Fun Fact up front: I read this at the lake today, where I cannonballed a few teens to shame and felt very good about myself. Still got it! xD
I pulled this out of one of the free book cases and gave it a try, we had to read Storm in school but for some reason never this early novella, which apparently is one of his most famous and often translated ones. I can see why, it’s pretty representative of late German Romanticism/early Realism in a very easy to teach way, both good and bad.
At its core it’s a simple love story, a story of unfulfilled love to be precise: Reinhard and Elisabeth grow up together, he writes stories for her and it’s clear quite early on that he loves her, yet when he leaves for university, they lose touch and she marries one of his school buddies, Erich. Erich inherits his father’s estate at the eponymous Immen Lake where Reinhard visits him years later. During an evening of songs and poems (Reinhard is working on a collection of folk songs) he realises that Elisabeth loved (loves?) him too, but her mother insisted on her marrying Erich. There are a few moments of awkward and silent longing between them, but in the end, he decides to leave forever. The book ends with him remembering Elisabeth as an old man, who’s fully occupied by his studies.

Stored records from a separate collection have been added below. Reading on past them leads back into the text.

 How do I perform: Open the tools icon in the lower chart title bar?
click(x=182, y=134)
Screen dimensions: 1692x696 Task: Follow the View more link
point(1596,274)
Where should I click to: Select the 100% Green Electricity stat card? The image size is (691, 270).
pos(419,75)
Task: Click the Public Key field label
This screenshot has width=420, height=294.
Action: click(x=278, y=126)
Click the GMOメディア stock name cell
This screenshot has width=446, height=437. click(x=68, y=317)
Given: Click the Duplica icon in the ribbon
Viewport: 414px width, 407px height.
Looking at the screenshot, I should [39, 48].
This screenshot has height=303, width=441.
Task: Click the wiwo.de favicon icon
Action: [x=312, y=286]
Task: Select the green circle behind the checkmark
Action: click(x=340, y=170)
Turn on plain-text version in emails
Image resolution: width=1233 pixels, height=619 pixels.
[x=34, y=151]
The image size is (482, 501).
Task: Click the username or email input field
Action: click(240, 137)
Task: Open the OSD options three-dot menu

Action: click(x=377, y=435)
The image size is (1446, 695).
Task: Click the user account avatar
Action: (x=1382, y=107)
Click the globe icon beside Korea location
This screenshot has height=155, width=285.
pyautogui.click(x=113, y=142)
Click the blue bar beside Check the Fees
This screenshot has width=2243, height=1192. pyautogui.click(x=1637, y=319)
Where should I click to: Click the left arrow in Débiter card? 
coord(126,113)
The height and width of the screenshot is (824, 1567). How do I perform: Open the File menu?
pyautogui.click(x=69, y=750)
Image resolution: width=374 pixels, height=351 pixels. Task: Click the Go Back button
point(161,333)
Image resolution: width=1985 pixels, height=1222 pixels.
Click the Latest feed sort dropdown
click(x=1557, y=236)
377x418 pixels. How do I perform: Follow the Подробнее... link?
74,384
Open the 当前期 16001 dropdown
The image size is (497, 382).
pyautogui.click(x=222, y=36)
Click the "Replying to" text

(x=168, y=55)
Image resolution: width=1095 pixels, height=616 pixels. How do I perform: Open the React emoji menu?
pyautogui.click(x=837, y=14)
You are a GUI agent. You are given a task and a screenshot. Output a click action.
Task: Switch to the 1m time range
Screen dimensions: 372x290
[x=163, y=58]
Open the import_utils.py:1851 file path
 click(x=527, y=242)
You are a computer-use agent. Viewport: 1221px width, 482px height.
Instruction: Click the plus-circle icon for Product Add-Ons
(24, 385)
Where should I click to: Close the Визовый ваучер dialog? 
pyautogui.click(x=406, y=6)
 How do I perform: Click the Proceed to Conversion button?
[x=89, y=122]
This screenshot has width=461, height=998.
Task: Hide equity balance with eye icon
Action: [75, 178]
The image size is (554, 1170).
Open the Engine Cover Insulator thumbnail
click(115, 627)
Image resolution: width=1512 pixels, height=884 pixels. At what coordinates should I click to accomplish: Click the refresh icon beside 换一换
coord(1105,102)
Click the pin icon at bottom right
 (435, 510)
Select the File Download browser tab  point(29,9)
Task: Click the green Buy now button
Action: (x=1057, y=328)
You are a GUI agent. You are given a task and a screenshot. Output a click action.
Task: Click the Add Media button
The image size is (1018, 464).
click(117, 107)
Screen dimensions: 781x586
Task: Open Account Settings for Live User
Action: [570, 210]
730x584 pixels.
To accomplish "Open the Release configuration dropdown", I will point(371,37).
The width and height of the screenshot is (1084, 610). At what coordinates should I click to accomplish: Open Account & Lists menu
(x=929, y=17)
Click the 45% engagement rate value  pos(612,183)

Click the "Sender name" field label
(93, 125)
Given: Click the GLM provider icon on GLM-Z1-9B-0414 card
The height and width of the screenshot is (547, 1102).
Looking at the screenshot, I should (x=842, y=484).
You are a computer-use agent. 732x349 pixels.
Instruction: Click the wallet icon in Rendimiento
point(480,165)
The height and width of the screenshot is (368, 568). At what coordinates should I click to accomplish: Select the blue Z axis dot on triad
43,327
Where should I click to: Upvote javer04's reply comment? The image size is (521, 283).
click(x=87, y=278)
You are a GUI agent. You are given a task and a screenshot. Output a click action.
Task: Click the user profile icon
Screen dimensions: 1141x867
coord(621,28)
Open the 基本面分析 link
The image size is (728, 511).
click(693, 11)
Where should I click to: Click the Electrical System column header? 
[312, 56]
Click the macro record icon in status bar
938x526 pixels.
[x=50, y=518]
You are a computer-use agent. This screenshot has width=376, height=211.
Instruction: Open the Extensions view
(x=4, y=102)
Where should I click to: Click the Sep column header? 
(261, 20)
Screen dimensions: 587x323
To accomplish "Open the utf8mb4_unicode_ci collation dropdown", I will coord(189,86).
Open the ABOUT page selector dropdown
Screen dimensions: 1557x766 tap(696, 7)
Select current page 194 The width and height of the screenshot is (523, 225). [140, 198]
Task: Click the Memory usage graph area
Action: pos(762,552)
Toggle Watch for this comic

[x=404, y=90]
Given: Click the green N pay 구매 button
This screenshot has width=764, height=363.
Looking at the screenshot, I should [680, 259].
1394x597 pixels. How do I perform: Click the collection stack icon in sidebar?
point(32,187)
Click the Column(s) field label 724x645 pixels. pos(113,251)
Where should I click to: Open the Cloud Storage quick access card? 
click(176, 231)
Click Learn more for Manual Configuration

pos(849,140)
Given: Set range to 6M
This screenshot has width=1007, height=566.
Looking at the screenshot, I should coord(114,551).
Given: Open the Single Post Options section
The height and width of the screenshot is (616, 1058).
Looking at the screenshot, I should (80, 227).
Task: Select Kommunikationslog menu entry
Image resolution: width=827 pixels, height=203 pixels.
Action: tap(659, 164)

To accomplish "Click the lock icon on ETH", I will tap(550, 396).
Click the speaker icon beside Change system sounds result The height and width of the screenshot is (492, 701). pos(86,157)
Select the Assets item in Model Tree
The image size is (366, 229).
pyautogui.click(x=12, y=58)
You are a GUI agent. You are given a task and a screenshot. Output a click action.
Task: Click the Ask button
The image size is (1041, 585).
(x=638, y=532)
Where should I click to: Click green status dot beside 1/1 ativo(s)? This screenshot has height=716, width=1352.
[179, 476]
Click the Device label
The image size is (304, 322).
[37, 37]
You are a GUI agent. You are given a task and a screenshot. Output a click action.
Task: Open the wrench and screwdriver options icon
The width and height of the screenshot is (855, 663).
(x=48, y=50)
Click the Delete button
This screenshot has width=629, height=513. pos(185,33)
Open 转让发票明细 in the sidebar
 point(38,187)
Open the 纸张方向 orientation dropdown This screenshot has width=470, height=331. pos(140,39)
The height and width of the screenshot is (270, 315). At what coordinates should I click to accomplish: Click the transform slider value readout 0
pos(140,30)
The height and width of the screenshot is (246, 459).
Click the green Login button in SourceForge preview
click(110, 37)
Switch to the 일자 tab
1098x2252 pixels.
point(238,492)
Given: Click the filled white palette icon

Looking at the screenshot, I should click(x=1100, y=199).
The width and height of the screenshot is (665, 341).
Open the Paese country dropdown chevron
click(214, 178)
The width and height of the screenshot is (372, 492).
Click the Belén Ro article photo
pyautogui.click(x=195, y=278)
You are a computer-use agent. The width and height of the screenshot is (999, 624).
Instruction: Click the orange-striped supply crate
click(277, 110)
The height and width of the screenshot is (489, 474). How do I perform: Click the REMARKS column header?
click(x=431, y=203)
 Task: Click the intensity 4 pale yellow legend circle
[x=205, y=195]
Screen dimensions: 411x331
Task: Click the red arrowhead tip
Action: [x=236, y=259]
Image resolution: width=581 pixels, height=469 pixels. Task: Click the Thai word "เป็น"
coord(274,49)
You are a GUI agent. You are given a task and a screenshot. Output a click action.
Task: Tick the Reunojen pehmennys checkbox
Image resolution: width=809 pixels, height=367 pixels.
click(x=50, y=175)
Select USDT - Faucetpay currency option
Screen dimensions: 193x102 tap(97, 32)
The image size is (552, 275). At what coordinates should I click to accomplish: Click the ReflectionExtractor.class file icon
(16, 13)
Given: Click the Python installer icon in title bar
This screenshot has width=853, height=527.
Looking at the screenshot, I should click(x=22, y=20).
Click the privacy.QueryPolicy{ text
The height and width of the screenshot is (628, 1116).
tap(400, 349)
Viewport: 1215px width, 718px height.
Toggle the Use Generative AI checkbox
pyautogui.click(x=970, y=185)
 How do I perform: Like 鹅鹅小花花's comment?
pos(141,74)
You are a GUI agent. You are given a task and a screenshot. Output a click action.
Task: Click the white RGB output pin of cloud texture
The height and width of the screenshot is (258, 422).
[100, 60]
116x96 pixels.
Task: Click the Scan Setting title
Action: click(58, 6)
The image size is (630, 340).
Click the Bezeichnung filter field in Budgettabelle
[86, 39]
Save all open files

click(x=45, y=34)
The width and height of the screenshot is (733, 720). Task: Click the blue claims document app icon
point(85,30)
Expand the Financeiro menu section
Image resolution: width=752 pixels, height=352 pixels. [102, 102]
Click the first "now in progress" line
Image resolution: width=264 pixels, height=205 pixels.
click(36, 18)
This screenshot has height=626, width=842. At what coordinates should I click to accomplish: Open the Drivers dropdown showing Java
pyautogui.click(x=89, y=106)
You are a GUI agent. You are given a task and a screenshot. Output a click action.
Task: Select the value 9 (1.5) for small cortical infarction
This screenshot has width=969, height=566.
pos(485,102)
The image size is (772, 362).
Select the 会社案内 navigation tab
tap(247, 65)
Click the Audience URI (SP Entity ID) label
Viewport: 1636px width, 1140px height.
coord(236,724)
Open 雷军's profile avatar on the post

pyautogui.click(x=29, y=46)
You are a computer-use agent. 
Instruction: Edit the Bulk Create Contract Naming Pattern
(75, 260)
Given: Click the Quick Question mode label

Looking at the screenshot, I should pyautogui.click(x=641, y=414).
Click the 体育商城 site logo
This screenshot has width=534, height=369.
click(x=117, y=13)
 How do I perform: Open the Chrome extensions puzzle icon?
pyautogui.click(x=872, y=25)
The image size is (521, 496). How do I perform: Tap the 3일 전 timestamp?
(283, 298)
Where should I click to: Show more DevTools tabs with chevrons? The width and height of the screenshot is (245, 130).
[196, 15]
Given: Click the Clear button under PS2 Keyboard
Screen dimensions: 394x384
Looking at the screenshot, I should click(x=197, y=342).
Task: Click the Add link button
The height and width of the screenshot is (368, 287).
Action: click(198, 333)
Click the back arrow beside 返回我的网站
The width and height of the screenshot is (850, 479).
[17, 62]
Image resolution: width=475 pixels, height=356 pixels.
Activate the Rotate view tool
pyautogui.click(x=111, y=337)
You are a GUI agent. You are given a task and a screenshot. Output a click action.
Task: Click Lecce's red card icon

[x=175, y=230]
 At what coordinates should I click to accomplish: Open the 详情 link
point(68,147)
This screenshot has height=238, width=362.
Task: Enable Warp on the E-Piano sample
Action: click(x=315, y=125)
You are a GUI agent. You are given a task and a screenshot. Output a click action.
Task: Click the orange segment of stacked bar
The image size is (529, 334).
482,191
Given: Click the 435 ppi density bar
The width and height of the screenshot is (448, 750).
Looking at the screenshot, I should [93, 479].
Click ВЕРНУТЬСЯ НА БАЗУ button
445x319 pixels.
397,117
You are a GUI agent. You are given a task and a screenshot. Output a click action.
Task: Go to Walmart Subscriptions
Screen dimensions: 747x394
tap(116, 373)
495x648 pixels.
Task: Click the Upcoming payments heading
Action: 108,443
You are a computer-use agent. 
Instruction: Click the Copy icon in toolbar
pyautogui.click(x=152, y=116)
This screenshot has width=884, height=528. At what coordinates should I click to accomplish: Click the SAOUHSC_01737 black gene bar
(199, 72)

The poems throughout are gorgeous and the poetry doesn’t end there, the way nature is used in the prose, the metaphors worked in, are poetry themselves and the whole writing is so clever and good at creating the perfect mood with a few words. The love and regret between the two protagonists are palpable, it’s bittersweet and just told so well with so few words too.
That’s for the good. As for the bad: yes, this is Problematic Old White Man literature. Meaning there’s a ton of stuff in there that works in the context of the time, not so much now, but even then, come on! Do we really need another dude pining for a beautiful, timid, girlish (emphasis on that, because there’s an uncomfortable 5-year age difference that is teetering on the edge of very very wrong) pure woman and contrast her with a seductive Romani girl who’s bound to become a “fallen woman”?
In Storm’s defence, Elisabeth is given the opportunity to show that the ideal wifey persona is society made and not all she is, and Reinhard initiates the flirt with the Romani girl, who’s very well aware that he and his fellow students are her meal ticket, but also very bad for her. I wonder if he’d developed it more had the novella been an actual novel.
That icky stuff aside, it’s an interesting read, I can see why it was so popular for a long time (when I googled the English title, I read that it apparently was one of Mao’s favourite books? Who’d a thunk it?) and it fits easily into your bag, if you want to have something to read while on public transport.